Y también nos mata.
Setecientos compatriotas han perdido la vida por el COVID-19 y es ya demasiado el dolor acumulado. Resulta duro decirlo, pero esta lúgubre estadística va a ir aumentando. No se sabe, a ciencia cierta, cuándo llegaremos al pico de la infección.
Por un lado, hay esperanza de que, al haber actuado a tiempo, no lleguemos a los horrores de, por ejemplo, Italia, en el que hubo días en los que murieron más de mil personas y donde ahora, en la bajada, todavía fallecen más de 400 personas cada 24 horas. Por el otro lado, hay temor de que la cantidad de gente que tiene que salir, aun contra su voluntad e instinto, pueda haber perforado, irremediablemente, la eficacia de la cuarentena. La verdad es que no lo sabemos.
Falta mucho por venir, pero en estas seis semanas ya hemos mutado mucho como país.
Así, a comienzos de abril, los distritos de clase media aún lideraban las estadísticas de contagios, dado que fueron la pista de aterrizaje del virus a través de los viajeros que retornaban de Europa.
Ahora la figura se ha invertido. Si en Miraflores había 98 casos y solo subieron a 214 (cifras del 22 de abril), en San Juan de Lurigancho, en cambio, había solo 35 y subieron a 582. Muchos otros distritos populosos comparten ese crecimiento geométrico. Mercados congestionados e insalubres, así como colas inacabables (¿inevitables?) por los bonos lo explican.
La enfermedad también se volvió nacional. Al empezar la cuarentena, esta era un fenómeno básicamente limeño. Ahora no hay región en la que no haya casos en aumento.
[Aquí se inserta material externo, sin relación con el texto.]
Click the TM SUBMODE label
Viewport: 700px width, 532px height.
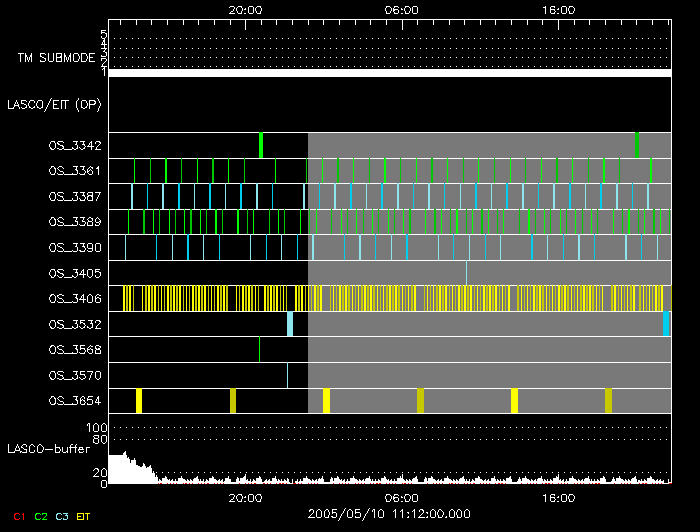[56, 58]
En la costa norte ya hay casi tantos muertos como en la capital. Un tema complicado, porque fuera de Lima la infraestructura y el personal sanitario son aún más deficitarios.
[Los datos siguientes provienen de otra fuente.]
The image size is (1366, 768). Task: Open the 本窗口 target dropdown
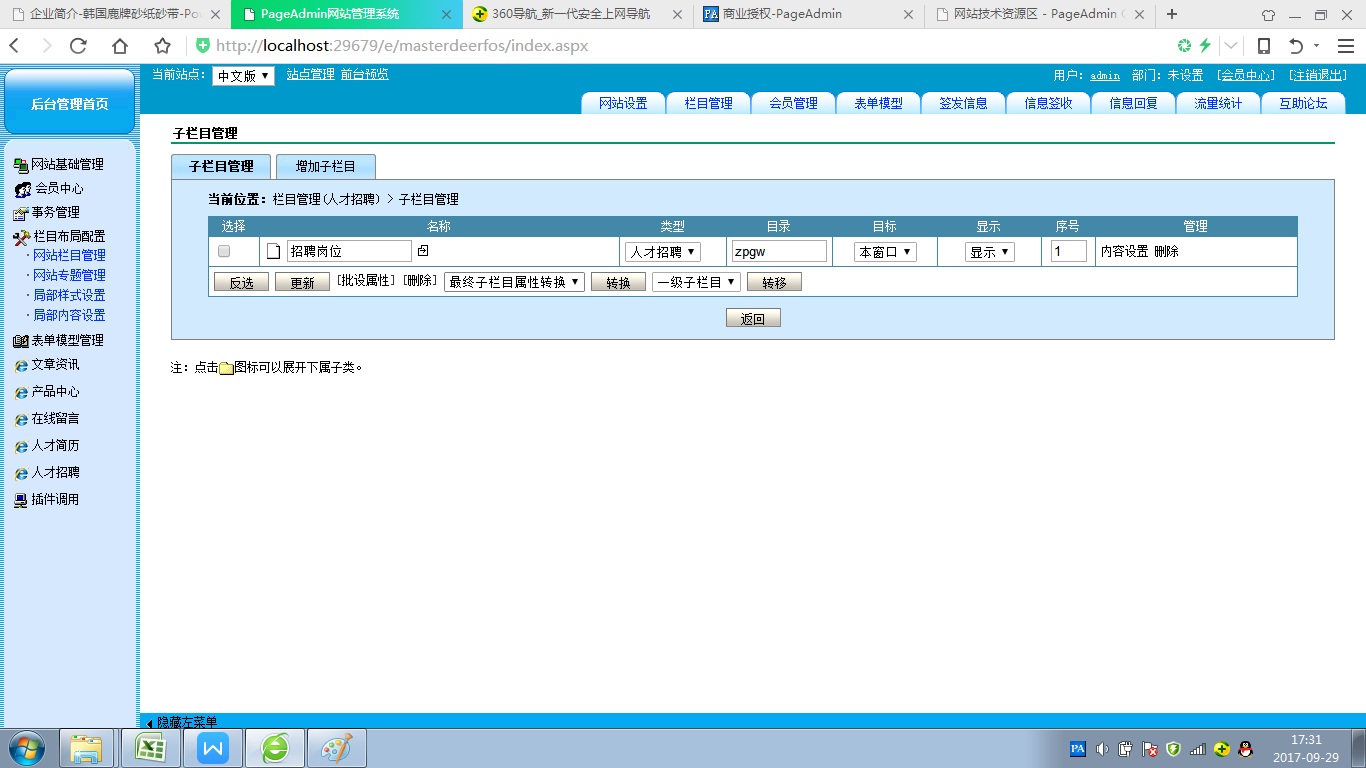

A la vez, Lima, como referente de progreso y mejores condiciones de vida, se eclipsa. Ahora son muchísimos (más de 167 mil ya inscritos) los que quieren regresar a su tierra, vista como refugio, dado que ya no tienen nada en la capital. Pero el proceso “formal” de retorno es muy complejo, porque se requiere no estar contagiado al salir y pasar una cuarentena de 14 días al llegar. Muchos cortarán camino.
Otro cambio: el campo, del que tantos huyeron buscando una alternativa de vida mejor, se vuelve un lugar de esperanza, ya que, por lo menos, allí habría qué comer.
Han mutado nuestros prejuicios sociales. Si antes los venezolanos eran estigmatizados porque quitaban trabajo y contribuían al crimen, ahora muchos retornantes enfrentan el rechazo de sus propios paisanos, que temen que sean los portadores del virus.
Ha cambiado, también, el ánimo de los policías que trabajan por nosotros en estas durísimas circunstancias (80.000, según información oficial).
Les duele mucho e indigna más la corrupción destapada en las contrataciones para la emergencia. No son pocos los casos denunciados. El inocultable y creciente fraccionamiento en bandos de muchos generales hace que se denuncien unos a otros y entreguen a los medios las pruebas. ¿Por qué el Ministerio del Interior no centralizó y transparentó las compras?
Me concentro en la tardía fumigación de las comisarías (según el jefe policial de Lambayeque, el virus está allá en 35 de las 49 dependencias policiales). El Comercio ha difundido que, en varios casos, esta fue hecha por compañías no dedicadas a esas funciones, ni autorizadas por el Ministerio de Salud. Algunos deben haber ganado mucho, pero en varias comisarías, la equivocada combinación de los químicos hizo que la fumigación fuera ineficiente y a la vez tóxica.
Según el sector Interior, tienen 1.300 infectados. Las cifras reales –me confían desde adentro– rozan los 2.000. Parte importante de ellos de comisarías. No había allí condiciones de aislamiento, ni para un descanso digno.
¿Por qué Interior no contrató hoteles cercanos con condiciones básicas de limpieza? Miles de camas diarias de hotel y alimentación habrían sido, además, un empujón importante para el golpeadísimo sector hotelero. Es injusto e innecesario lo que ocurre con nuestra policía. Y es tremendo el desafío del nuevo ministro.
Regresemos a las calles que ellos cuidan. Hasta ahora, salvo incidentes aislados, algo no ha mutado. Con una serenidad admirable, los sectores más vulnerables no han optado por conseguir, por las malas, lo que el virus ya no les permite conseguir por las buenas. Hay que estar muy atentos a esto. Hay ya mucha gente que dice “igual mata el virus que el hambre”. Están dentro de una olla a presión. El bono anunciado por el Gobierno es una importante válvula de escape, pero lo será más si llega rápido y sin demasiadas congestiones.